Hypoplastic left heart syndrome (HLHS) is a variant of congenital heart disease which is characterized by an underdevelopment of the left sided cardiac structures (mitral valve, left ventricle, aortic valve and aortic arch). In HLHS, the left side of the heart is unable so support the systemic circulation. Blood returning from the lungs must flow through an atrial septal defect. The right ventricle pumps the blood into the pulmonary artery and blood reaches the systemic circulation through a patent ductus arteriosus. There is severe hypoplasia of the left ventricular cavity with a dominant right ventricle and systemic outflow tract obstruction.
HLHS comprises 1.4-3.8% of all congenital heart disease.
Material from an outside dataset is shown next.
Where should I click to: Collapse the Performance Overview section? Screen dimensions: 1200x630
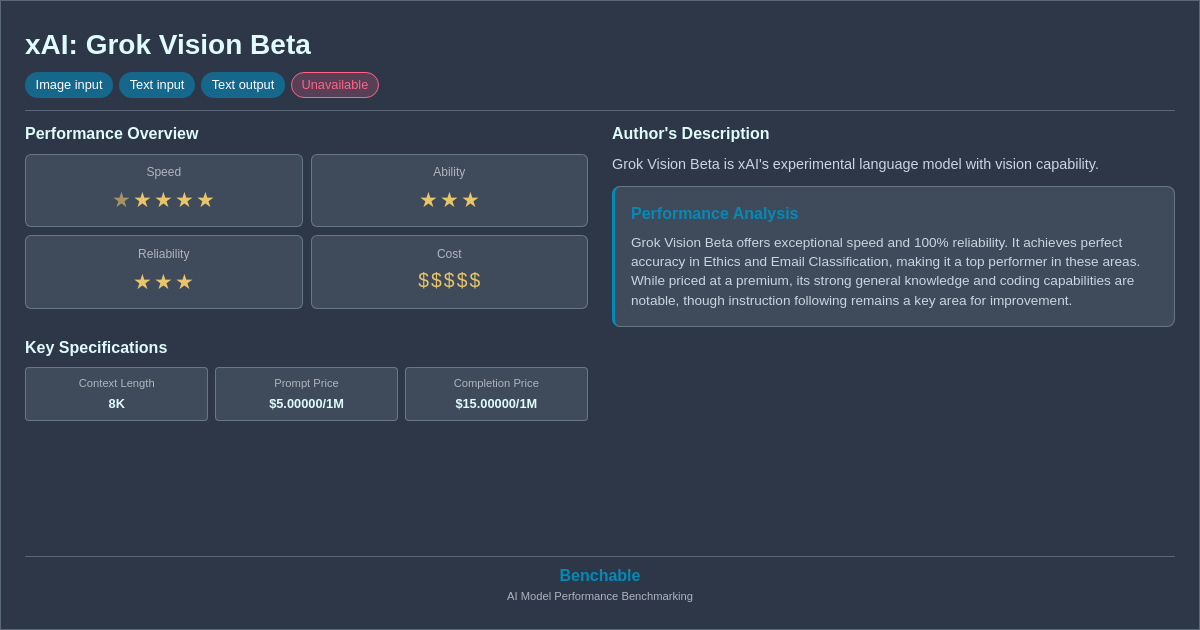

There is growing evidence to suggest a genetic etiology but so far, no specific genetic abnormality has been linked to HLHS. With one affected family member, there is about 2.2-13.5 % risk of recurrence of other congenital heart disease in the same family.
Anatomy / Classification
HLHS occurs in a spectrum ranging from
Aortic valve atresia with mitral atresia (AA/MA)
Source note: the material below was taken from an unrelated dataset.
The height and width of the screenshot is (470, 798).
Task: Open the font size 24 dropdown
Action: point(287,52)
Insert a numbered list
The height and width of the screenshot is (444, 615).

Aortic valve atresia with a patent mitral valve with stenosis (AA/MS)
Aortic stenosis with a patent mitral valve with stenosis (AS/MS).
Other common congenital abnormalities
Coronary cameral fistulas are seen in patients with aortic atresia with a patent mitral valve.
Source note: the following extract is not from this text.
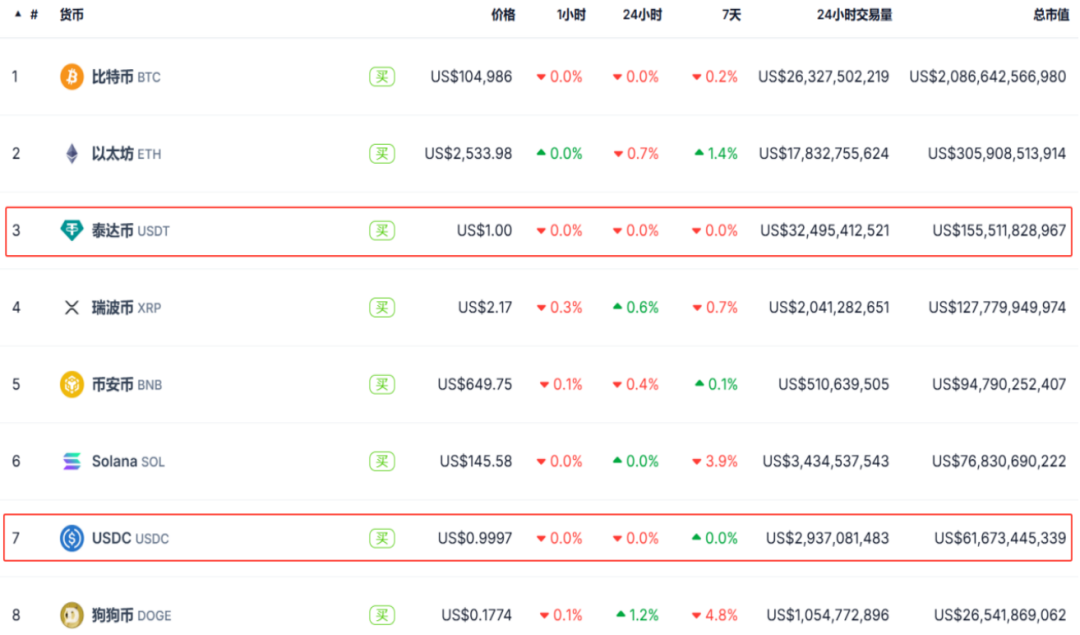Click the Ethereum diamond logo icon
An intact or restrictive atrial septum occurs in 1% of neonates with HLHS.
Persistent left superior vena cava occurs in 15% and anomalous pulmonary venous drainage in 5-10%.
HLHS is usually diagnosed via prenatal ultrasound given the advancement in fetal echocardiography. Such patients get started on PGE postnatally to maintain ductal patency until stage I palliation can be performed. Fetuses with critical aortic stenosis (who may evolve into HLHS variants) may be candidates for fetal aortic valvuloplasty. Likewise, those with restrictive/intact atrial septum are candidates for placement of intra-atrial stent during fetal life in the immediate postnatal period.
Children born without a prenatal diagnosis can have variable clinical manifestations. Those with restrictive/intact atrial septum develop cyanosis and respiratory distress early on while those with a non-restrictive atrial communication can appear acyanotic initially and come to medical attention with closure of PDA and exhibit signs of poor systemic perfusion such as respiratory distress, pale, cool extremities, lethargy etc.
Goals of echocardiography
In general echocardiography provides all the anatomic details needed for surgical planning of patients with HLHS.
Parasternal long axis:
A small muscle bound, non-apex forming left ventricle is characteristic.
The endocardial surface of the left ventricle can be echo-bright which is also known as endocardial fibroelastosis.
The left atrium is generally small, but can be dilated in the setting of a restrictive atrial septum.
The ascending aorta is hypoplastic with/without a patent aortic valve.
The mitral valve is often imperforate, but if it is patent, the leaflets are thick, with short or even absent papillary muscle chordal attachments.
Interrogation of the ventricular septum may show ventriculo-coronary arterial connections especially in cases of aortic atresia with patent mitral valve.
Parasternal short axis:
This is a good view to assess left ventricular size and systolic function and mitral valve papillary muscles.
The aortic valve morphology, left ventricle to coronary artery connections if present, pulmonary valve, the PDA continuing into the descending aorta and the branch pulmonary arteries can be visualized from this view.
Apical four chamber view:
Additive information on the size and systolic function of the ventricles can be obtained.
The mitral and tricuspid valve anatomy and annulus measurements can be obtained.
This is the best view for atrial septal interrogation. Assess for the presence and size of an atrial communication. Both mean and peak Doppler gradients should be obtained which gives an estimate of left atrial hypertension. Estimating whether there is restrictive atrial level shunting is critically important postnatally as patients may require urgent balloon atrial septostomy in this setting.
The pulmonary venous drainage can be assessed from this view. Even with normal pulmonary venous connection, if there is left atrial hypertension from restrictive/intact atrial septum, a levoatrial cardinal vein can be present which drains some or all pulmonary venous blood to a systemic vein.
Suprasternal notch view:
The aortic arch anatomy including coarctation/arch interruption can be seen from this view. Doppler interrogation can visualize retrograde systolic flow in the aortic arch from a patent ductus arteriosus.
Additional information on pulmonary venous drainage, left superior vena cava, levo-atrial cardinal vein, ductus arteriosus, and proximal branch pulmonary arteries can be obtained.